• _PROBLEM STATEMENT_
Once the line with "The image size is (1080, 662)." is found in the data, output it and each following line exactly, up to and including the line with "Viewport: 1344px width, 872px height.", and nothing before or after.

##### INPUT MATERIAL #####

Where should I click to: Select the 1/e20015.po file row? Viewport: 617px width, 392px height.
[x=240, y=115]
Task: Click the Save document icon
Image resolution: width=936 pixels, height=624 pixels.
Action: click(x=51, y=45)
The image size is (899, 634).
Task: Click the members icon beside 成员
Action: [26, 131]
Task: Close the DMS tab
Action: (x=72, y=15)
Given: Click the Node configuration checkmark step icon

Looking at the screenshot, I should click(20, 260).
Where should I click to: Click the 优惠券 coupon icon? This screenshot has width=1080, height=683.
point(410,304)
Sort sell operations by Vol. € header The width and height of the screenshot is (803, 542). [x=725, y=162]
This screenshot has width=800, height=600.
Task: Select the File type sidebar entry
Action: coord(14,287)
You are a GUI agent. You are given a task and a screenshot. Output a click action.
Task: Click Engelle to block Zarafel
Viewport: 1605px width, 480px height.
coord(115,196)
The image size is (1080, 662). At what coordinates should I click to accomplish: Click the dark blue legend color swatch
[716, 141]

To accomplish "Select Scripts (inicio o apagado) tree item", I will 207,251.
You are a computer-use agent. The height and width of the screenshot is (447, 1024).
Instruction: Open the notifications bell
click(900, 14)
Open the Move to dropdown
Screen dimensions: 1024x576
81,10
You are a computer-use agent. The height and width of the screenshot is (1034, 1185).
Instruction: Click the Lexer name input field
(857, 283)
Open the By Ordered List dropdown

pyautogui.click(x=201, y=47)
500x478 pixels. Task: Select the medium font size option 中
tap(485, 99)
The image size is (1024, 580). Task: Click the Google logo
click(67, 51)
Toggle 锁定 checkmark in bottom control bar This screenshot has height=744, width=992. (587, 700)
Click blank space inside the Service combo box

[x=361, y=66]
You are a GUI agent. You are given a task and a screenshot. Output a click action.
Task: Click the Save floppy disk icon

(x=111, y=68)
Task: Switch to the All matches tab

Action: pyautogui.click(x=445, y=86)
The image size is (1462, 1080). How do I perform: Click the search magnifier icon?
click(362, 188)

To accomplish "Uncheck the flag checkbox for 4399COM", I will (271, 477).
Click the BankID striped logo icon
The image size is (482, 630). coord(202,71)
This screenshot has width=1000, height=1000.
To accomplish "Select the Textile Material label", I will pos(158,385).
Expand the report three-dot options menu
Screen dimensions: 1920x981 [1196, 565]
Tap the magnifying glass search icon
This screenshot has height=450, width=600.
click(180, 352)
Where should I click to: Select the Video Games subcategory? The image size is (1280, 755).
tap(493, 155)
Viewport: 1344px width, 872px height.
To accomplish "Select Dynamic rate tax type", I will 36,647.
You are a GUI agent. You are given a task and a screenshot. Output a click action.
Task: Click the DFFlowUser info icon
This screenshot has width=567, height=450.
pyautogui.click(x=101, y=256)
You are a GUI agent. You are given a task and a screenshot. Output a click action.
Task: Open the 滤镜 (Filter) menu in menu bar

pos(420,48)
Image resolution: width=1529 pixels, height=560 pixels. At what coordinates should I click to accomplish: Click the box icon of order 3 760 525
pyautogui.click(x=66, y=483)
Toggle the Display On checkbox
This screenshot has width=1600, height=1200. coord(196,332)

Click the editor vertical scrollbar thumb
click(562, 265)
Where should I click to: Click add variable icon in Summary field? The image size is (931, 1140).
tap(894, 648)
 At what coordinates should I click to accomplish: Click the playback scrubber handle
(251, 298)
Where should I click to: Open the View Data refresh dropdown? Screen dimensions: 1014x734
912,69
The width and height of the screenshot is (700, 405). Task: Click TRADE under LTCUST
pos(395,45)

#####

• _COMPLETED EXERCISE_
The image size is (1080, 662). At what coordinates should I click to accomplish: Click the dark blue legend color swatch
[716, 141]

To accomplish "Select Scripts (inicio o apagado) tree item", I will 207,251.
You are a computer-use agent. The height and width of the screenshot is (447, 1024).
Instruction: Open the notifications bell
click(900, 14)
Open the Move to dropdown
Screen dimensions: 1024x576
81,10
You are a computer-use agent. The height and width of the screenshot is (1034, 1185).
Instruction: Click the Lexer name input field
(857, 283)
Open the By Ordered List dropdown

pyautogui.click(x=201, y=47)
500x478 pixels. Task: Select the medium font size option 中
tap(485, 99)
The image size is (1024, 580). Task: Click the Google logo
click(67, 51)
Toggle 锁定 checkmark in bottom control bar This screenshot has height=744, width=992. (587, 700)
Click blank space inside the Service combo box

[x=361, y=66]
You are a GUI agent. You are given a task and a screenshot. Output a click action.
Task: Click the Save floppy disk icon

(x=111, y=68)
Task: Switch to the All matches tab

Action: pyautogui.click(x=445, y=86)
The image size is (1462, 1080). How do I perform: Click the search magnifier icon?
click(362, 188)

To accomplish "Uncheck the flag checkbox for 4399COM", I will (271, 477).
Click the BankID striped logo icon
The image size is (482, 630). coord(202,71)
This screenshot has width=1000, height=1000.
To accomplish "Select the Textile Material label", I will pos(158,385).
Expand the report three-dot options menu
Screen dimensions: 1920x981 [1196, 565]
Tap the magnifying glass search icon
This screenshot has height=450, width=600.
click(180, 352)
Where should I click to: Select the Video Games subcategory? The image size is (1280, 755).
tap(493, 155)
Viewport: 1344px width, 872px height.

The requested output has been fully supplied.